Original Air Date: December 1, 1961
Writer: Charles Beaumont
Director: William F. Claxton
“The carcass of a goat, a dead finger, a few bits of broken glass and stone, and Mr. Alan Richards, a modern man of a modern age, hating with all his heart something in which he cannot believe and preparing – although he doesn’t know it – to take the longest walk of his life, right down to the center – of The Twilight Zone.”

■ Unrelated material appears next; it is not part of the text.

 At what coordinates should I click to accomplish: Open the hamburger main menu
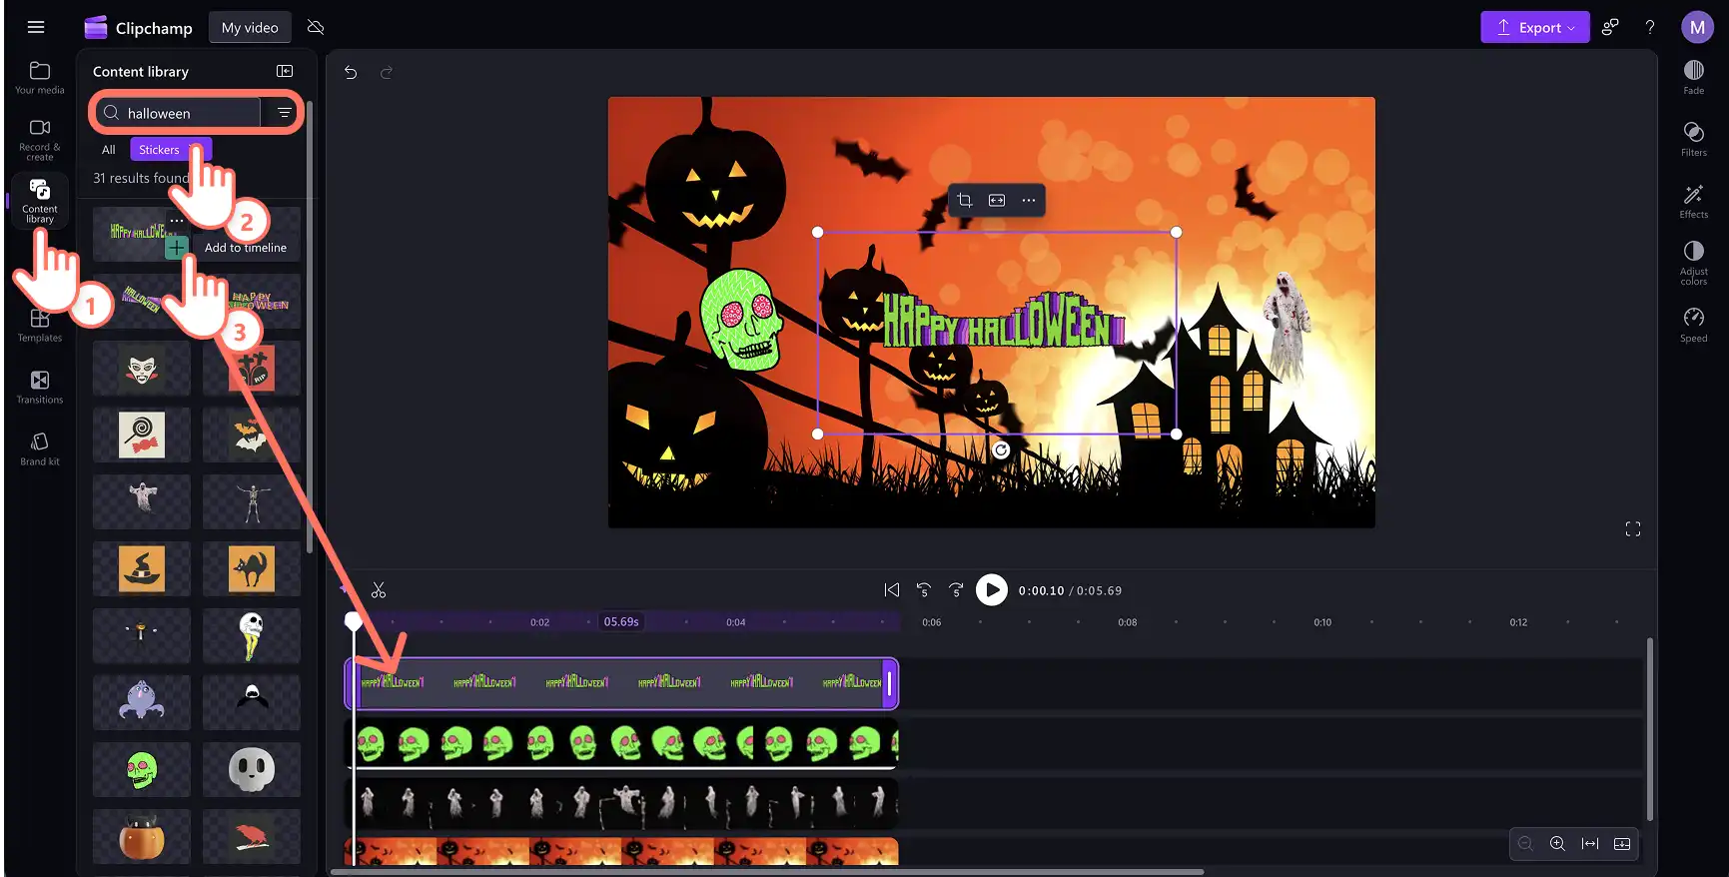[x=36, y=27]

Alan Richards (played by John Dehner, who appeared in numerous film and television programs including several other Twilight Zone episodes) and his wife have recently returned to New York City from a trip to Africa. Mr. Richards works for a hydro-electric company which will likely disrupt the fragile ecosystem in Africa. After returning home, Mr. Richards discovers a series of odd items inside his wife’s purse –a severed human finger, and other unusual artifacts. She claims these are all protective items against a shaman’s curse placed upon them while in Africa, but Mr. Richards mocks the very idea of a shaman’s curse and promptly burns the items in a fateful act of hubris. When he leaves the apartment he encounters a slain sacrificial goat lying in the hallway, and his evening steadily grows more deranged from here –he finds a lion’s tooth in his pocket, his car won’t start, he hails a cab but the driver dies, he spots an African warrior standing in a department store window, a public phone drops its service only for a call to come through moments later filled with animal noises. As he walks around the city, Mr. Richards hears the steady thump of a drumbeat coupled with disturbing animal noises. When he finally returns home to his flat Mr. Richards shockingly discovers his wife’s lifeless corpse lying beside a massive lion who suddenly lunges and slaughters Mr. Richards as the episode concludes.

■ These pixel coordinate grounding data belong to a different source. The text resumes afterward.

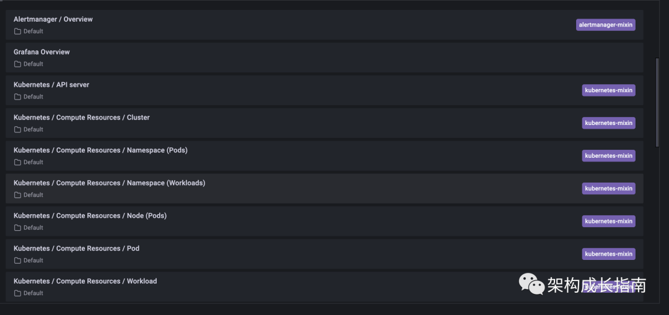
Task: Open the Namespace (Pods) dashboard
Action: click(100, 150)
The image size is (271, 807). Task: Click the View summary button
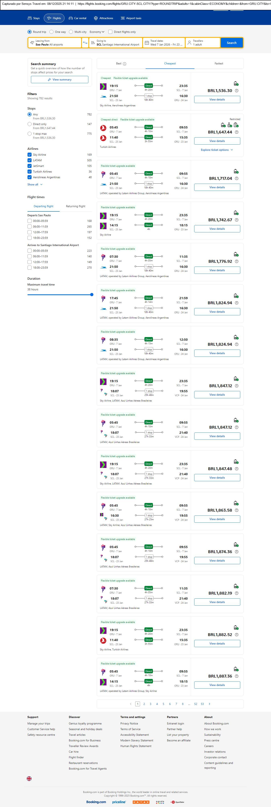point(59,80)
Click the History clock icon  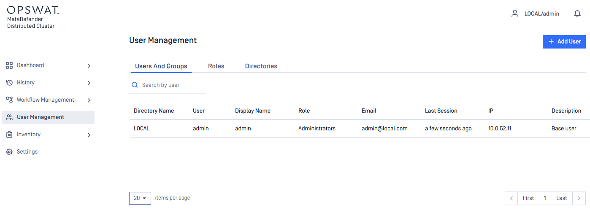click(x=9, y=83)
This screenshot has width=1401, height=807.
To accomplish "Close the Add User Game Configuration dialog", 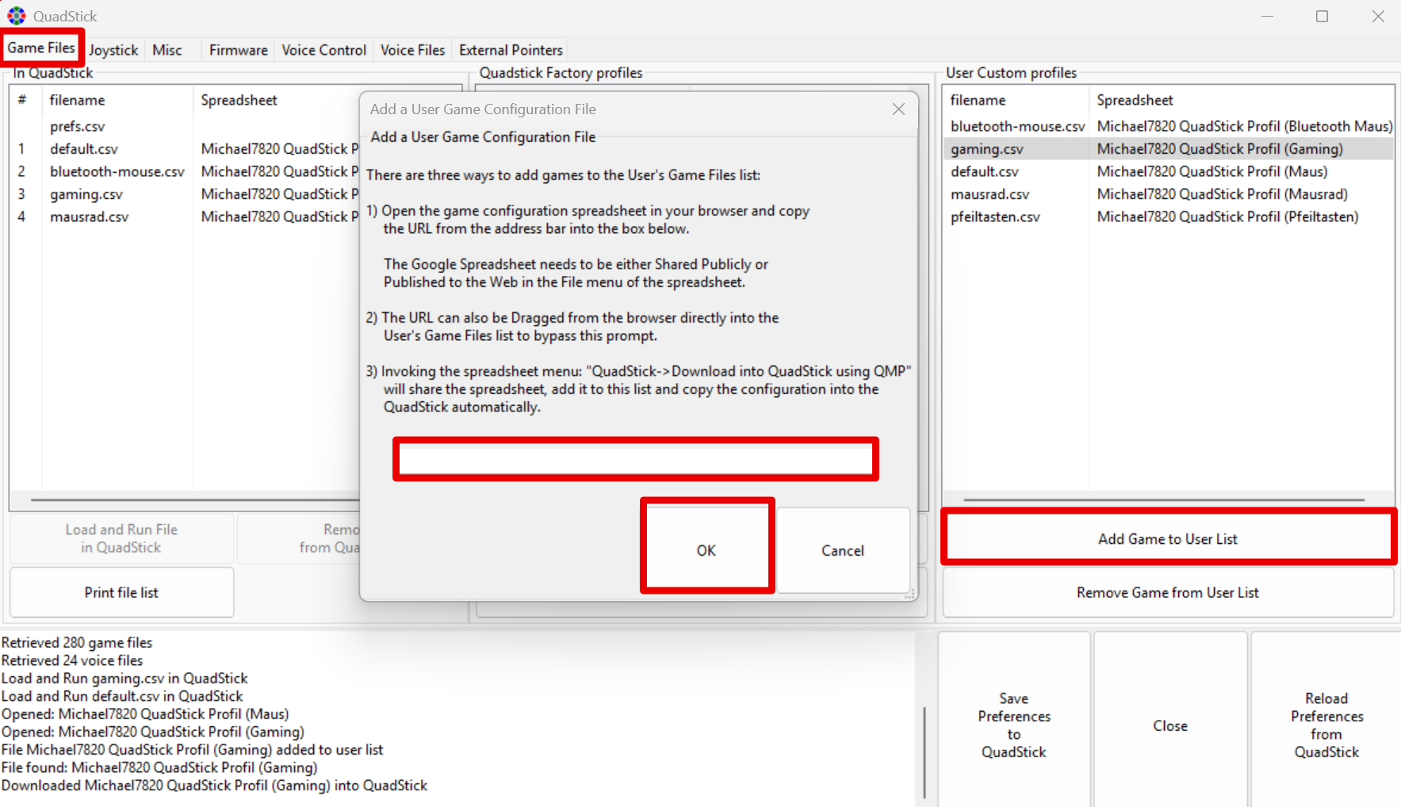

“Some superstitions, kept alive by the long night of ignorance, have their own special power. You’ll hear of it through a jungle grapevine in a remote corner of the Twilight Zone.”
I loved the pacing in this episode. “The Jungle” consists of a simple story, mainly one man walking around New York City at night, questioning whether or not his skepticism toward African shamanry is justified. On the flipside, the wild, untamed African jungle is amusingly contrasted with the sterile machinery of the concrete jungle. Perhaps there is something uncomfortable, even unsettling within the human mind which easily leads us to embrace the idea that dark supernatural forces are secretly in control of human events. As Mr. Richards discovers in “The Jungle,” the self-satisfied refuge of skepticism is sometimes little more than a mirage.
The Twilight Zone Trivia:
- Rod Serling was generally regarded as a humanist and skeptic on matters of superstition.

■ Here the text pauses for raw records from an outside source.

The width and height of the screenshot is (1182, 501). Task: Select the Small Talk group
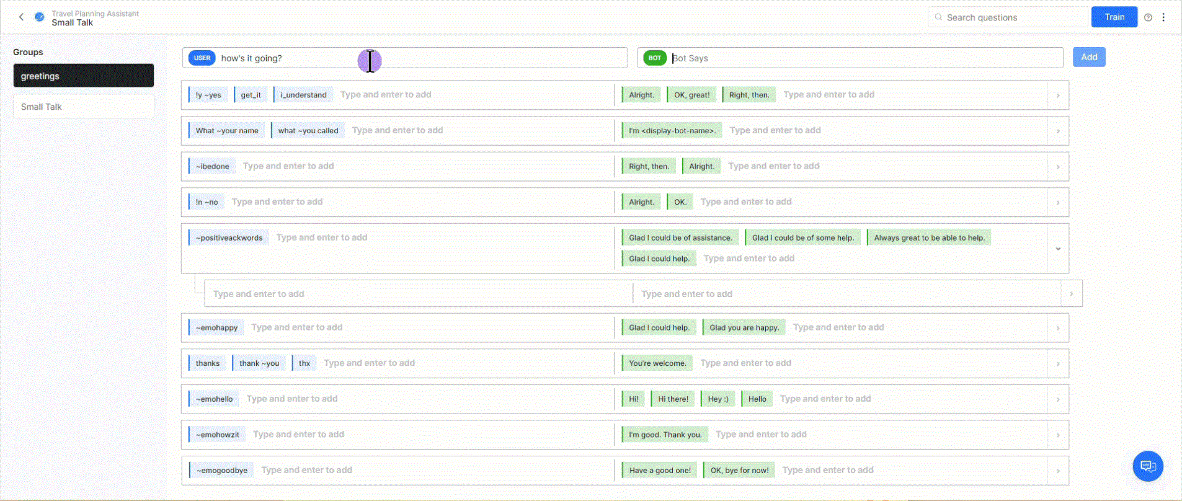click(83, 107)
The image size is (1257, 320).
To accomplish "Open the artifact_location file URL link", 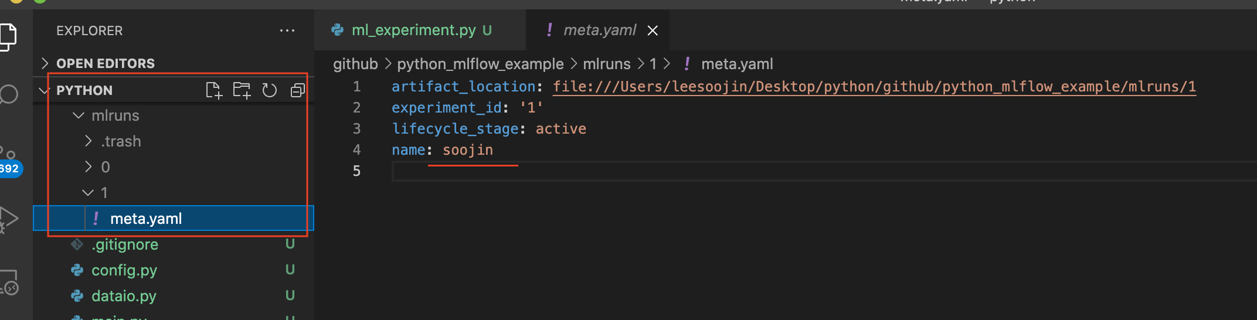I will pos(874,87).
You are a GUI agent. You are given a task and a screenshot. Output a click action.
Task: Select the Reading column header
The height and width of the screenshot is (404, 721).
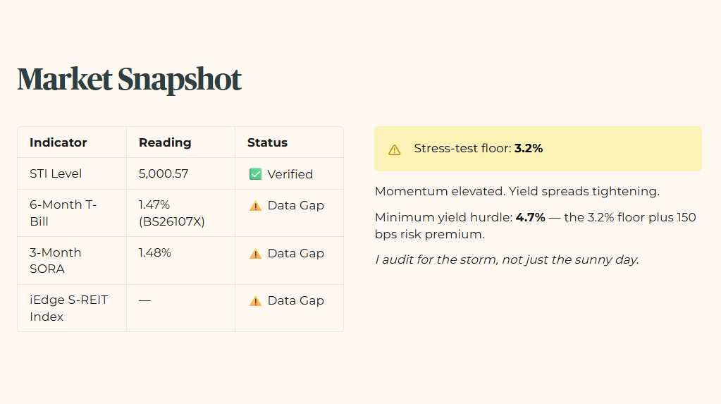pyautogui.click(x=165, y=142)
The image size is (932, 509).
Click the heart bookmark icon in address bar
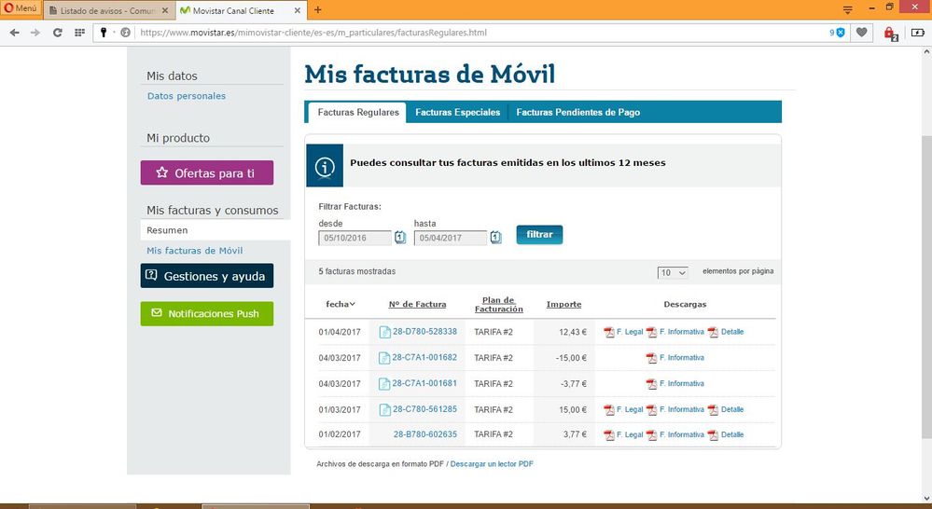point(862,33)
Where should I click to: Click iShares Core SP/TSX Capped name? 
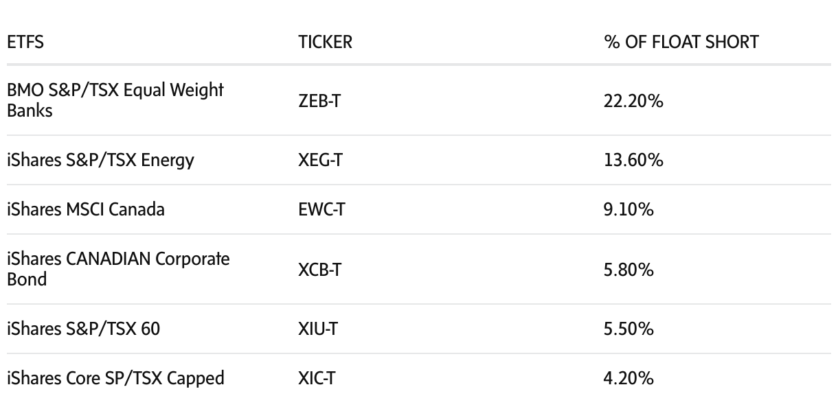[115, 378]
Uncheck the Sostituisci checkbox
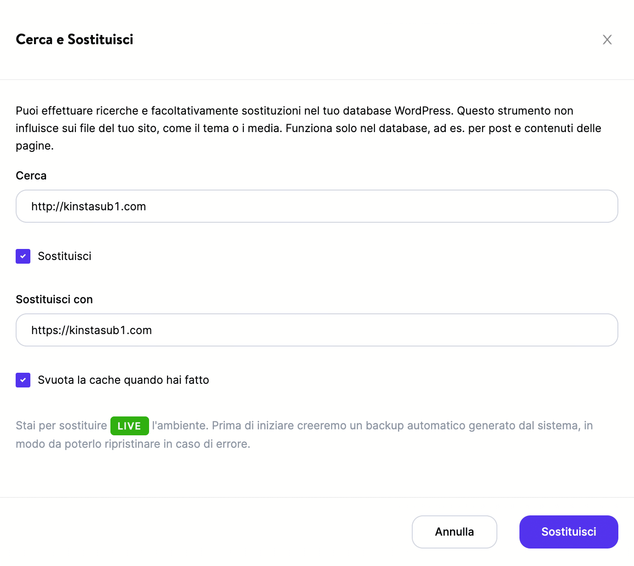Image resolution: width=634 pixels, height=566 pixels. [23, 256]
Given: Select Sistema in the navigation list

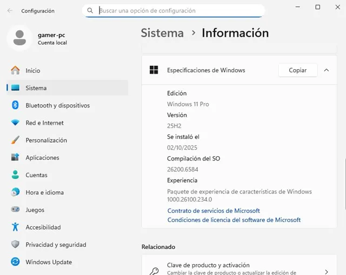Looking at the screenshot, I should [x=36, y=88].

- This episode is based on Charles Beaumont’s story published in a pulp fiction magazine in 1959 (If: Worlds of Science Fiction). This was a rare Charles Beaumont script which did not feature a psychoanalytic theme. It was Charles Beaumont’s first contribution to the third season.
- “Uchawi” is a Swahili word meaning sorcery or witchcraft.
- This episode owes a certain debt of gratitude to the great writer and mentor of Charles Beaumont and Richard Matheson: Ray Bradbury.
- Apparently writers William F. Nolan and Charles “Chuck” Beaumont experienced some spooky activity behind-the-scenes on this episode, leading them to even go so far as to take a bus ride home out of fear.